Así me encuentro yo ahora,
mirando, rebuscando, olisqueando entre la inmundicia de mis recuerdos y
sentimientos muertos, intentando hallar ese pequeño detalle de gracia que me
permita continuar. Hasta ahora no he tenido demasiada suerte, y sigo penando
por los días, perdiendo el tiempo de mi vida, que se me va escapando entre los
dedos, sin que pueda hacer nada por evitarlo. Y es que he llegado a la
conclusión de estar huero por dentro, perdido y sin esperanza, mirando hacia el
horizonte de un océano que te ha tornado a la luz del sol como una masa de
sangre en la que se va ahogando mi existencia.
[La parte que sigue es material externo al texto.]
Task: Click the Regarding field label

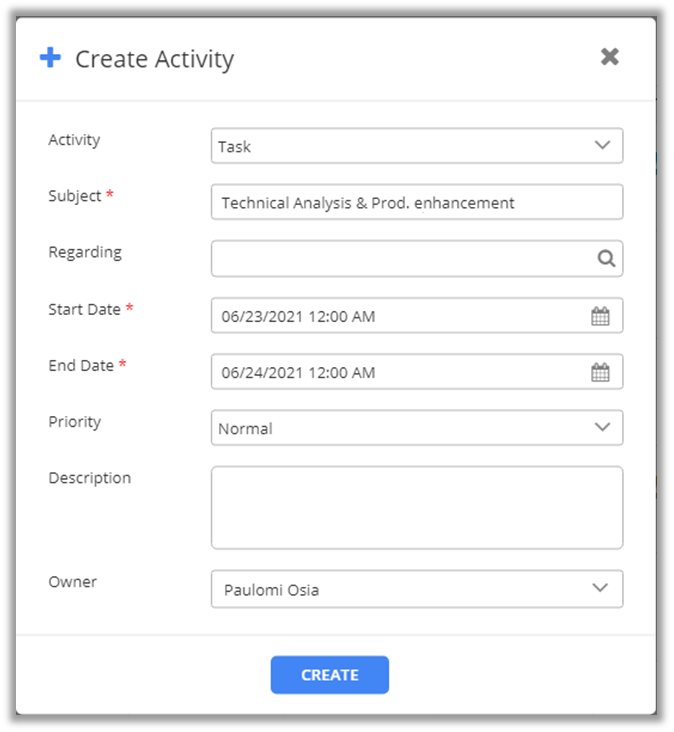Action: point(85,252)
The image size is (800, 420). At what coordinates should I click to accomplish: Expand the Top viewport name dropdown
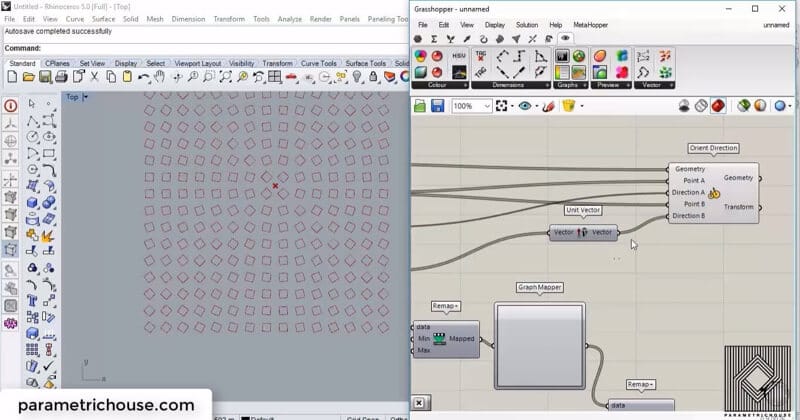click(x=86, y=97)
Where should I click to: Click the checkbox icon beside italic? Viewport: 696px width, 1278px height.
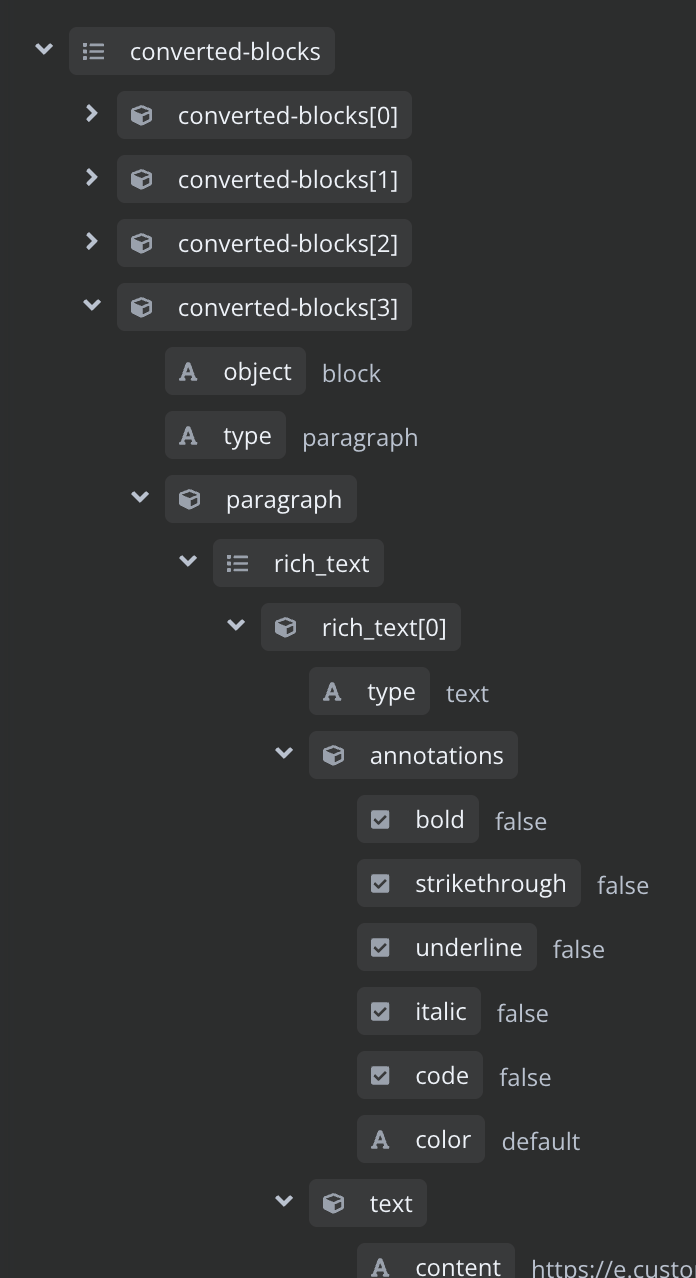click(x=380, y=1012)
Pero tengo que ser agradecido, y
dar mis más efusivas congratulaciones, para no parecer descortés por el favor
otorgado; para no levantar ampollas ni lanzar acusaciones que puedan dar lugar
a un sentimiento de culpabilidad inexistente y que, como en todas las cosas que
no son, resulta absurdo detenerse.
De modo que, llegado a este punto,
debo agradecer que me hayan extirpado el alma, que en pedacitos reposa en el mismo cajón en el que guardo el álbum de
fotos. Sin ella, el corazón ha pasado a tomar su definición anatómica exacta:
se ha quedado en un músculo, sin más; un músculo tonto e insensible que
funciona por inercia. ¿y qué es lo que hay que agradecer en todo esto?; la
respuesta es bien sencilla: Gracias a todo esto, no me lo van a poder romper
más. Viendo cómo estoy y cómo lo estoy pasando, realmente eso es una suerte.